• [Try it] Set down every record below exactly as it stands, with the pictures omitted.

- Opening Delimiter -

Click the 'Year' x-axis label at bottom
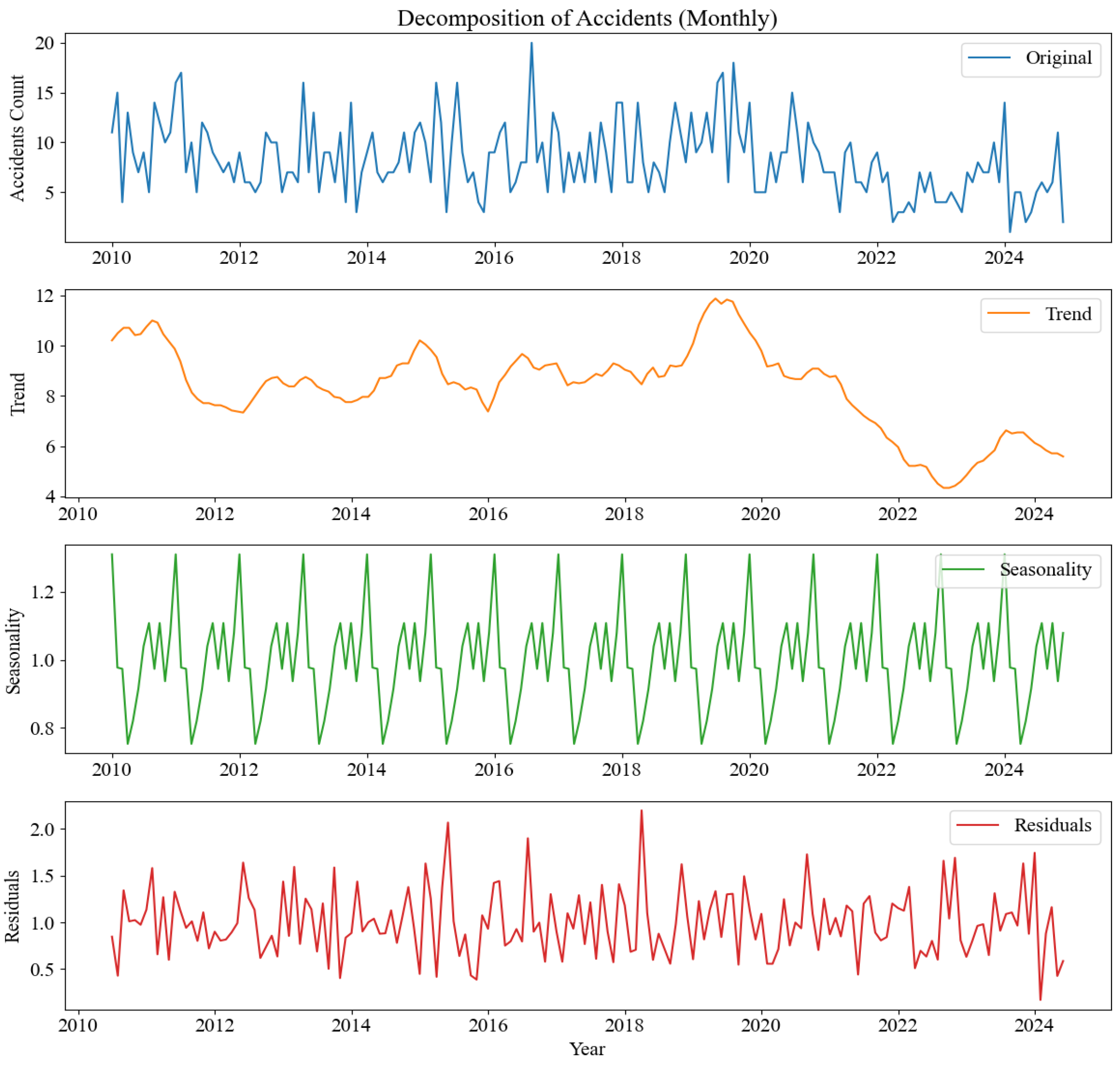The width and height of the screenshot is (1120, 1067). point(587,1049)
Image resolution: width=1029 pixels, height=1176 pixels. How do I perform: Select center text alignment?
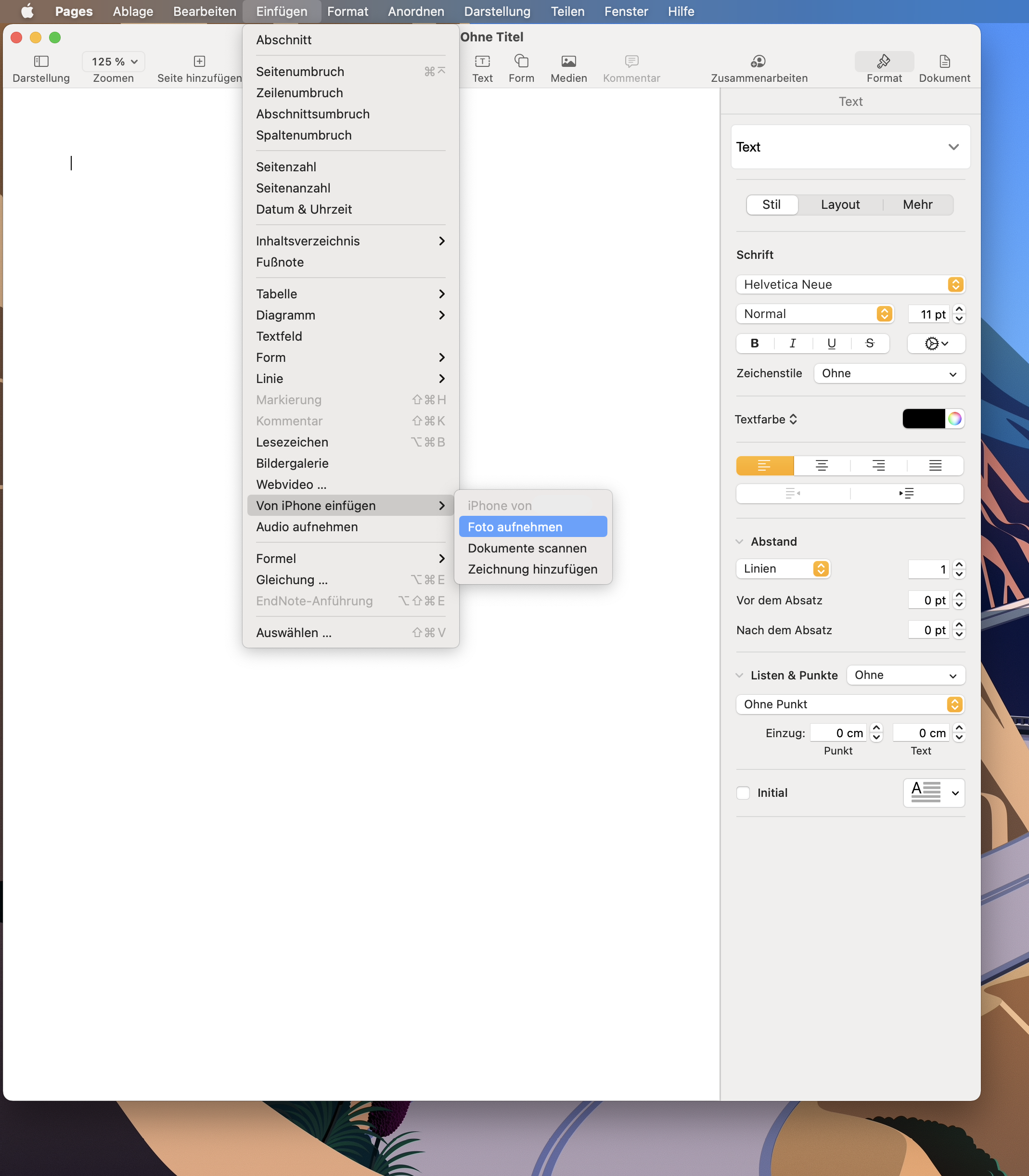821,465
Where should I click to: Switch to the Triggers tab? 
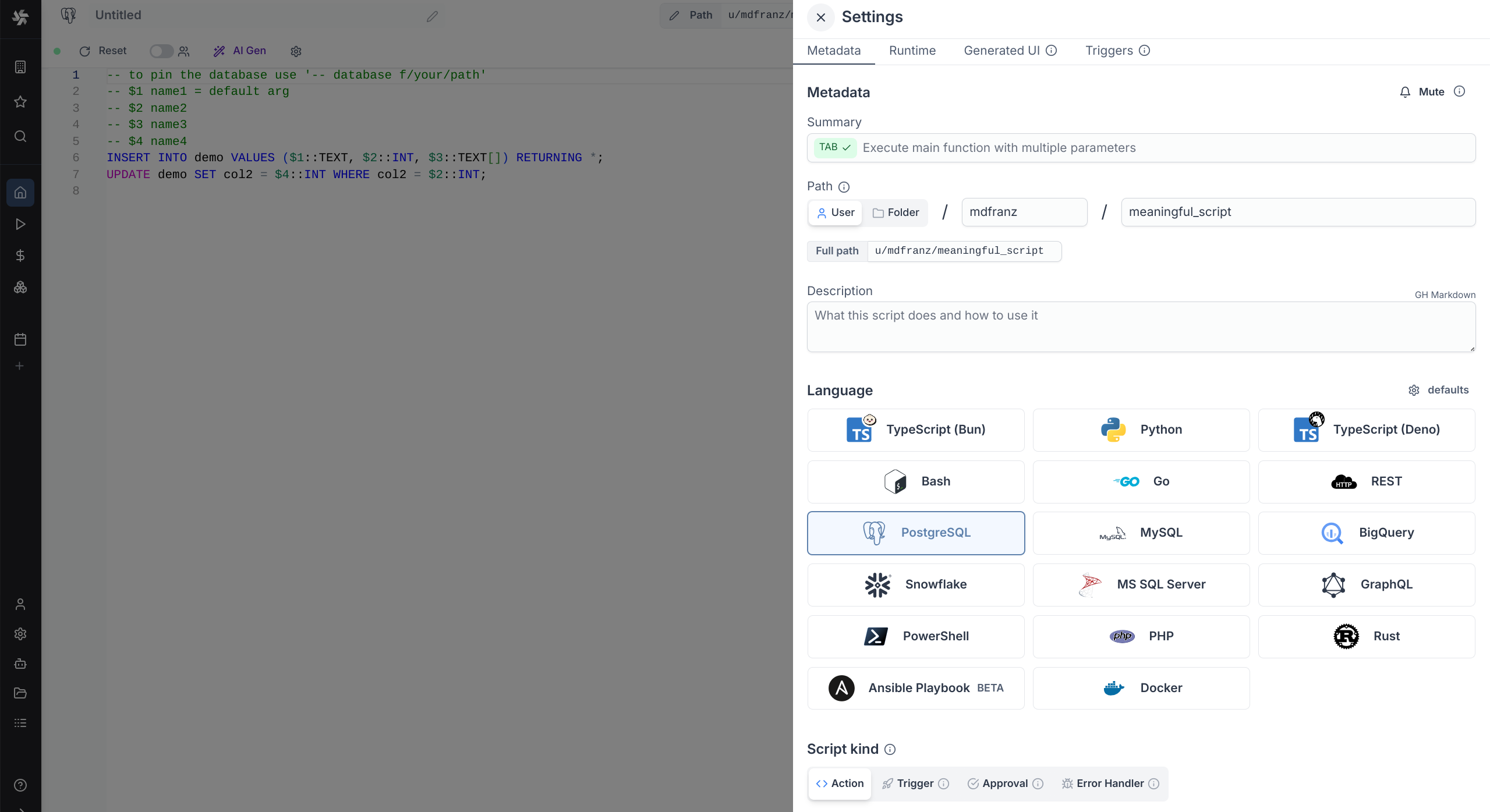1109,51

- Closing Delimiter -

• [Response to this task]
Click the 'Year' x-axis label at bottom
The width and height of the screenshot is (1120, 1067). point(587,1049)
Image resolution: width=1029 pixels, height=1176 pixels. How do I perform: Select center text alignment?
821,465
Where should I click to: Switch to the Triggers tab? 
1109,51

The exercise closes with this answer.